#### About this exercise:
With the pictures removed, reproduce exactly the lines from the one that contains "Viewport: 1253px width, 479px height." through the last line of the entries below.

(Collected data)
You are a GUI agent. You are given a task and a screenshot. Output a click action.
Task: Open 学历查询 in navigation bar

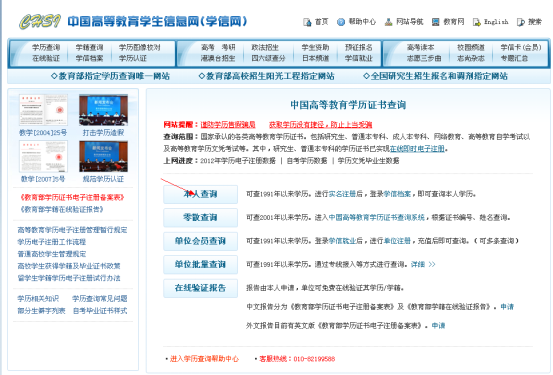tap(46, 47)
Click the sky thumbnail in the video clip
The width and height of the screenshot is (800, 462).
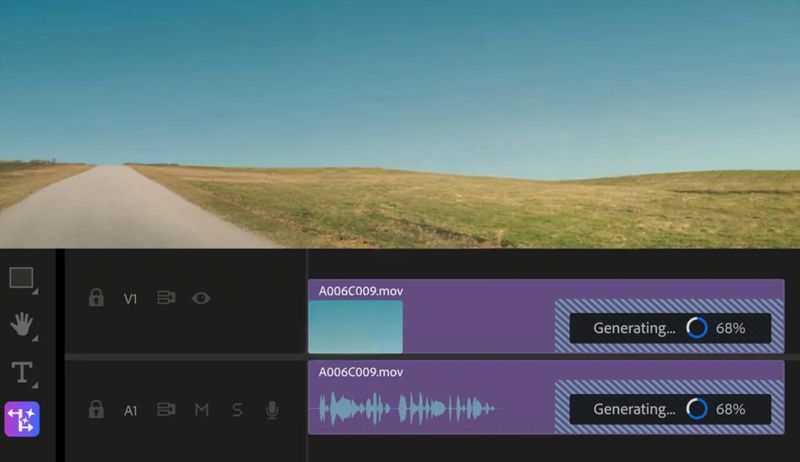point(355,327)
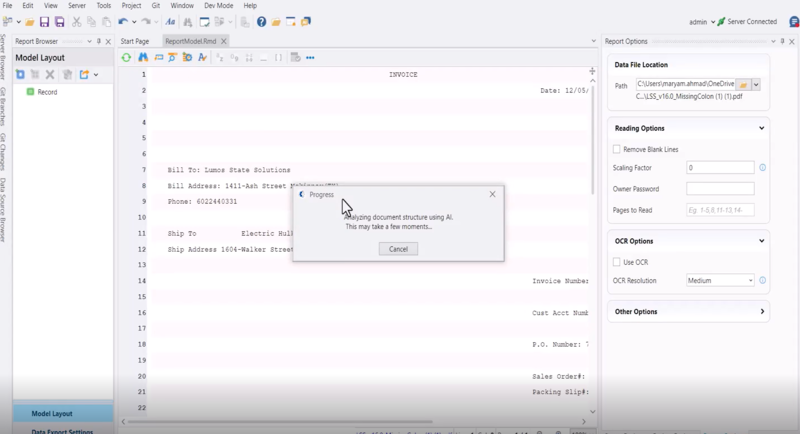
Task: Select the Model Layout bottom panel button
Action: pos(52,413)
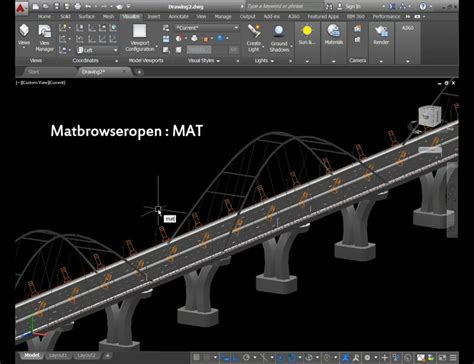Open the Left UCS dropdown
The height and width of the screenshot is (364, 474).
(x=97, y=50)
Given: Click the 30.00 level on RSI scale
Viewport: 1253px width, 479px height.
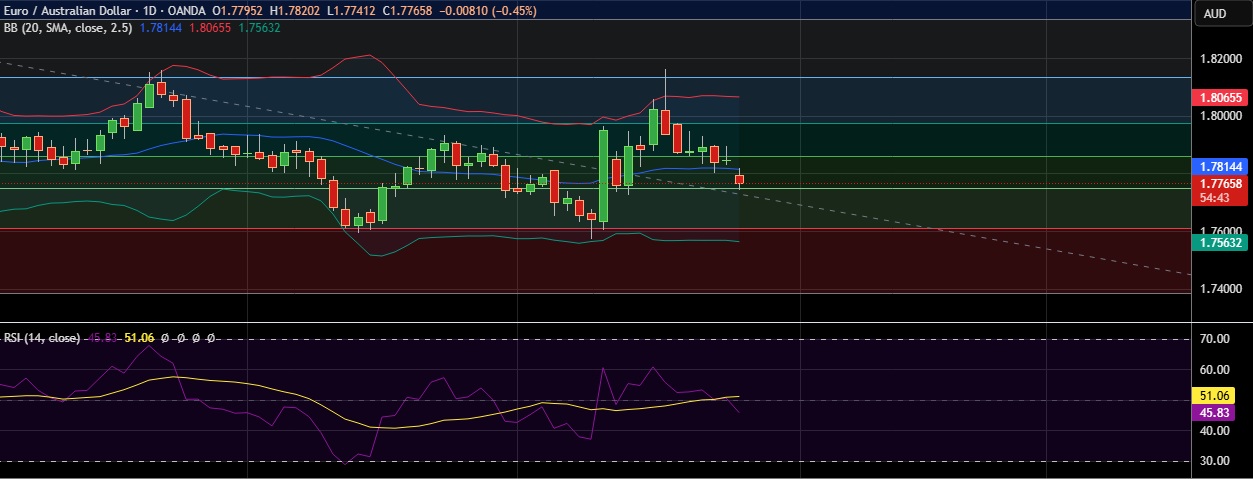Looking at the screenshot, I should 1214,461.
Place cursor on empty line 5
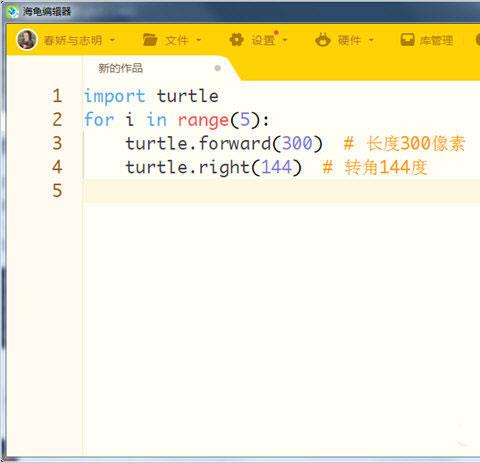This screenshot has height=463, width=480. (x=281, y=191)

#### Output of the exercise:
Viewport: 1253px width, 479px height.
Looking at the screenshot, I should 1214,461.
Place cursor on empty line 5
This screenshot has height=463, width=480. (x=281, y=191)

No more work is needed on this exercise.